# Linking regularity of ideal sheaf with Fitting ideals sheaf

I'm reading Eisenbud's book The geometry of syzygies and I'm quite struck undestanding the argument proposed in Chapter 5, in the section named "Fitting ideals". Remember that a coherent sheaf $\mathscr{F}$ over a scheme $X$ is called $m$*-regular* if $$H^p(X,\mathscr{F}(m-p))=0$$ for every $p>0$. The minimum $m$ among integers, if it exists, such that $\mathscr{}$ is $m$-regolar is the Castelnuovo-Mumford regularity $\mathrm{reg}(\mathscr{F})$. There is an algebraic definition for module that involves (among other things) local cohomology.

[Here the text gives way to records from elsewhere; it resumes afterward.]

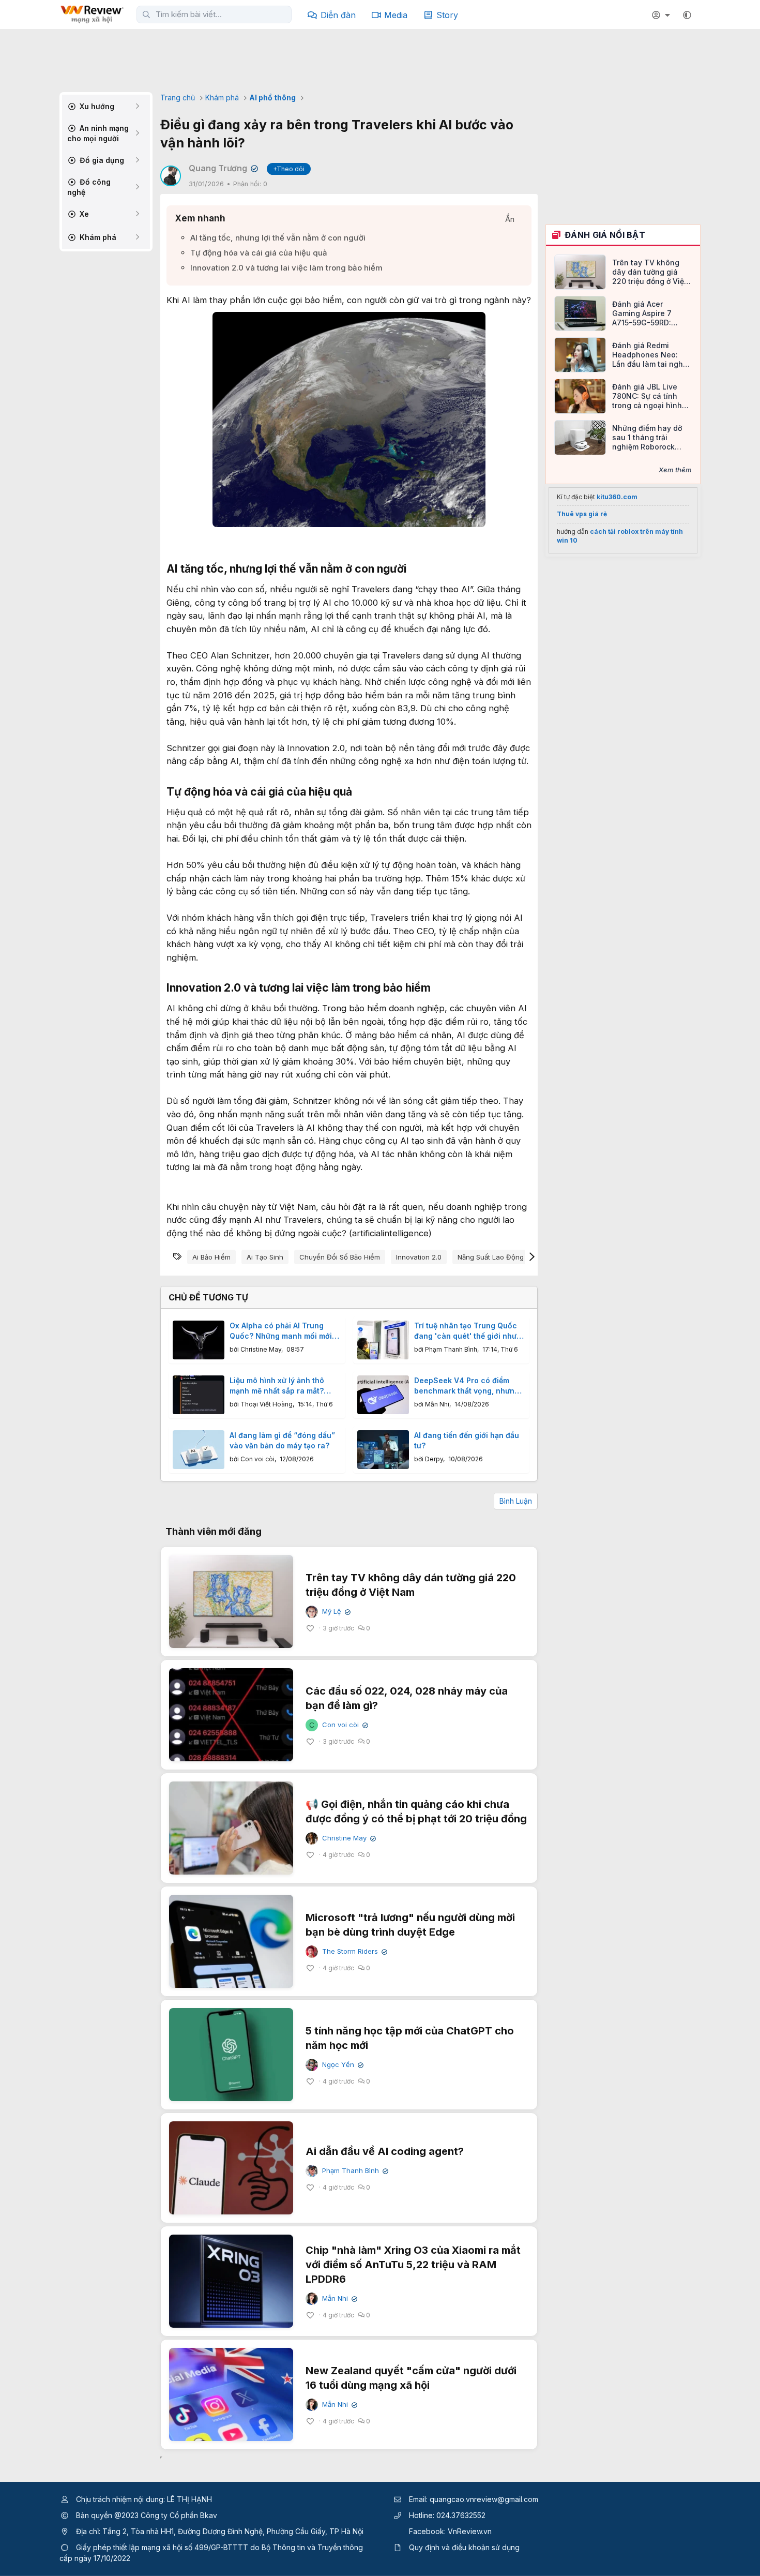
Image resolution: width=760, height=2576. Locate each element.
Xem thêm (675, 470)
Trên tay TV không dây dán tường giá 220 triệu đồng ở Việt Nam (649, 272)
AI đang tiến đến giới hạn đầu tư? (466, 1440)
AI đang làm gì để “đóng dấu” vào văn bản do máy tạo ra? (282, 1440)
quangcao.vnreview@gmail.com (484, 2499)
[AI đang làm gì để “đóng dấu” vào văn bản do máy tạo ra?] (198, 1449)
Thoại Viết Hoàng (266, 1404)
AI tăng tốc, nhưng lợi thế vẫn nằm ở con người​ (278, 238)
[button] (687, 15)
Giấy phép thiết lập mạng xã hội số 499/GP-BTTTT (162, 2547)
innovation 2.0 (419, 1257)
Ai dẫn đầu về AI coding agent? (385, 2151)
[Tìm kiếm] (146, 14)
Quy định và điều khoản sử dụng (464, 2547)
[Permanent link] (411, 570)
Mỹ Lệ (335, 1611)
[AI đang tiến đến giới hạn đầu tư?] (383, 1449)
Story (447, 15)
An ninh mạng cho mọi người (98, 133)
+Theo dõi (289, 169)
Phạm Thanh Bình (451, 1349)
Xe (83, 213)
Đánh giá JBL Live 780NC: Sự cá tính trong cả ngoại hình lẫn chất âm (647, 396)
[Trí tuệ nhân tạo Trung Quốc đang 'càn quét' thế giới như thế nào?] (383, 1340)
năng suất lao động (491, 1257)
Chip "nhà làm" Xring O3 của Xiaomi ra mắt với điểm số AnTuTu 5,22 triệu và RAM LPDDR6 (413, 2264)
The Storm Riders (353, 1951)
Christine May (260, 1349)
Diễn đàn (338, 15)
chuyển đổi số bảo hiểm (339, 1257)
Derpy (434, 1459)
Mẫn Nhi (437, 1404)
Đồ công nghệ (89, 187)
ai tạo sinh (265, 1257)
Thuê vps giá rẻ (582, 514)
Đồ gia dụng (101, 160)
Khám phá (97, 237)
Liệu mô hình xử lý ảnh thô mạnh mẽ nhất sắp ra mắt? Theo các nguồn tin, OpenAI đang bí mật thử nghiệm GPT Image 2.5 (281, 1386)
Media (395, 15)
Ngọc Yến (341, 2064)
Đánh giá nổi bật (605, 235)
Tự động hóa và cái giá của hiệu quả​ (258, 253)
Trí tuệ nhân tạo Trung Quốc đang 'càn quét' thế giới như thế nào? (465, 1331)
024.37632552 (460, 2515)
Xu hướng (96, 106)
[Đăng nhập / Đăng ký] (662, 15)
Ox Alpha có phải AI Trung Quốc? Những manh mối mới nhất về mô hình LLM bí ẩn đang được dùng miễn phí (281, 1331)
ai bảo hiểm (211, 1257)
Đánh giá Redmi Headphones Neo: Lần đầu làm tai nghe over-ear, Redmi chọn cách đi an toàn (650, 355)
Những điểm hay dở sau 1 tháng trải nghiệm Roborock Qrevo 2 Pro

Let be $X$ an irreducible and smooth projective curve over an algebraically closed field $k$. If we call $I(X)$ the homogeneous saturated ideal of $X$, id est

$$I(X):=\bigoplus_{n\geq 0} \mathscr{I}_X(n)$$

where $\mathscr{I}_X$ is the ideal sheaf of $X$, we know thath $\mathrm{reg}(I(X))=\mathrm{reg}(\mathscr{I}_X)$.

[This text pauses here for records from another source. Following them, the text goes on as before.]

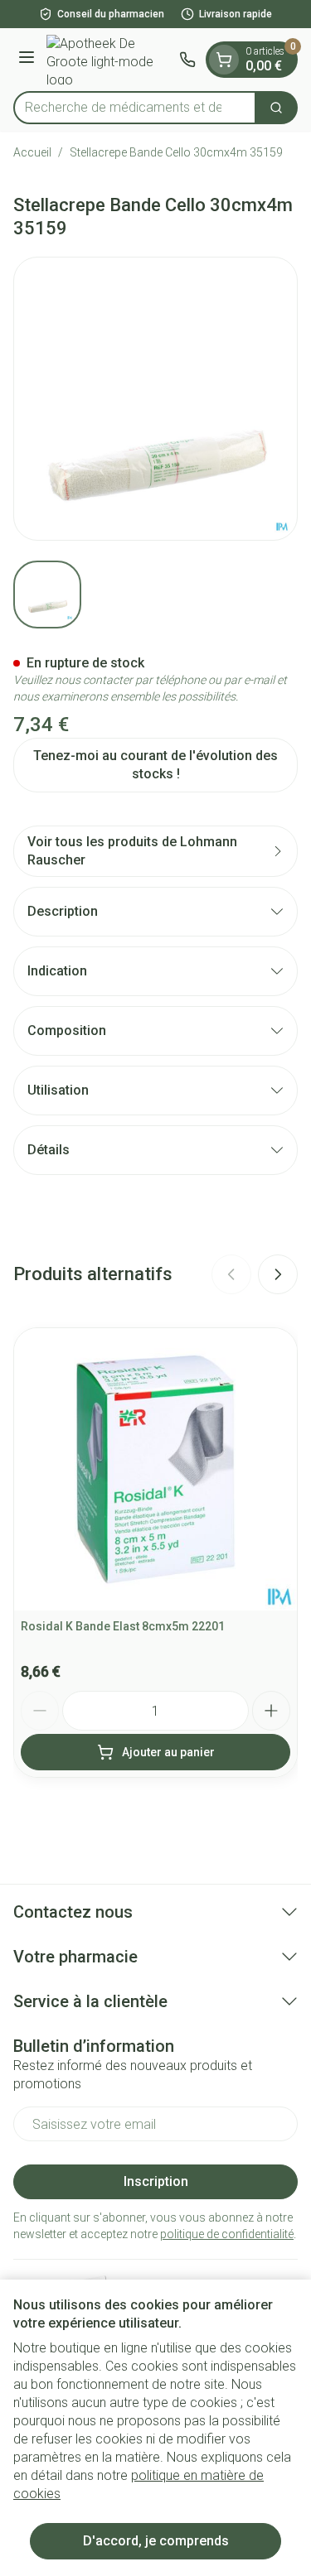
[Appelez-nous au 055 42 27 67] (187, 59)
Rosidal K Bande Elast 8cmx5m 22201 (123, 1626)
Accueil (32, 152)
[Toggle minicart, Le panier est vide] (224, 60)
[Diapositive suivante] (278, 1274)
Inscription (156, 2181)
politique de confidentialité (227, 2234)
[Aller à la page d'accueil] (109, 59)
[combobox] (134, 107)
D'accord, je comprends (156, 2541)
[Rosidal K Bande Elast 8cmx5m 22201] (155, 1469)
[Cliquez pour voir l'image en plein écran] (155, 399)
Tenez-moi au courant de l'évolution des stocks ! (155, 765)
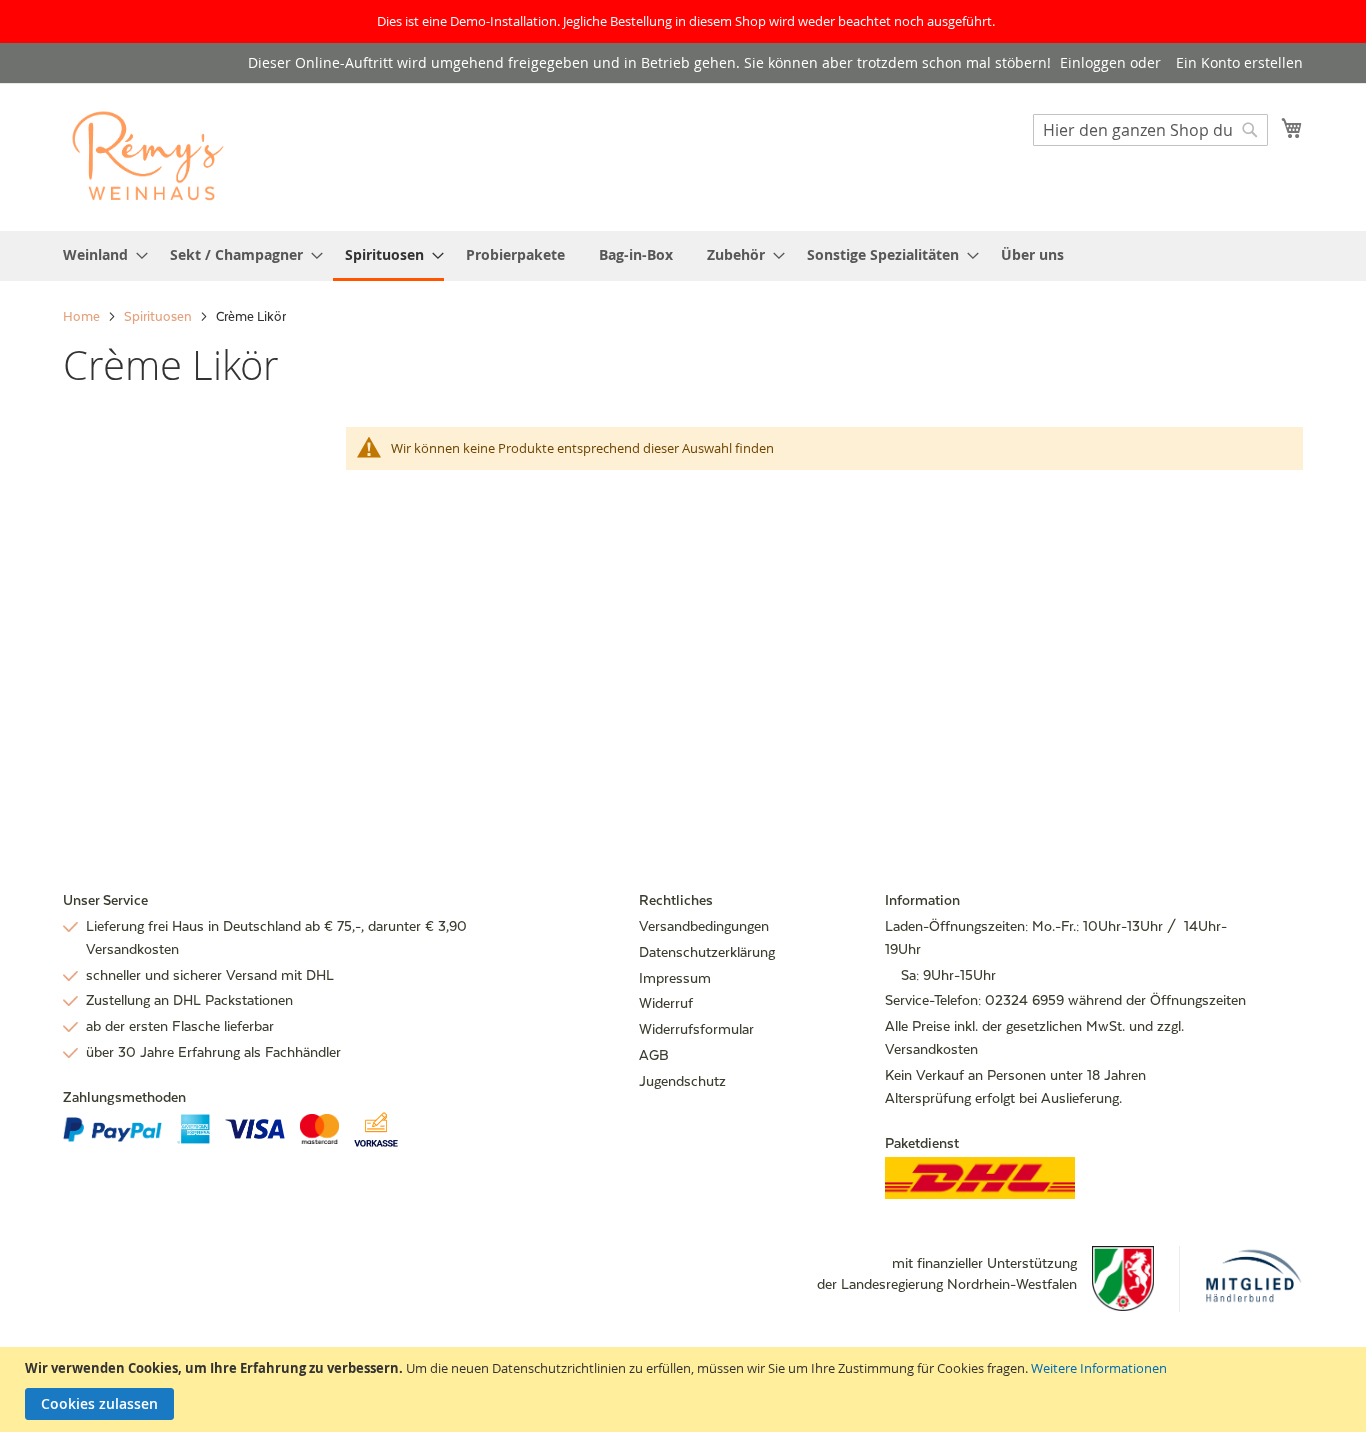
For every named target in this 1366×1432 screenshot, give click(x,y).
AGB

Now, let suppose that $X$ comes with a very ample line bundle, i.e. lets assume that $X\subseteq \mathbf{P}^r_k$ for some $r\geq 2$; in this case we have $I(X)\subseteq k[x_0,\ldots,x_r]=:S$ as homogeneous ideal. Let be $\mathscr{L}\in\mathrm{Pic}(X)$, i.e. an invertibile sheaf over $X$ and let be $$F:=\bigoplus_{n\geq 0} H^0(X,\mathscr{L}(n))$$ the generated cone; it's well known that $F$ is a graded $S$-module and has a free minimal presentation $$L_1\overset{\psi}{\longrightarrow} L_0\longrightarrow F\longrightarrow 0$$

Sheafifying this sequence, we obtain a sequence

$$\bigoplus_{j=1}^s \mathscr{O}_{\mathbf{P}^r_k}(-h_j)\overset{\Psi}{\longrightarrow} \bigoplus_{l=1}^t \mathscr{O}_{\mathbf{P}^r_k}(-l_i)\longrightarrow \mathscr{L}\longrightarrow 0$$

In both cases we can define

• the 0-th Fitting ideal $I(\psi)$ of $\psi$, that is the ideal generated by $\psi$'s maximal minors;

• the sheaf $\mathscr{I}(\Psi)$ of Fitting ideals of $\Psi$.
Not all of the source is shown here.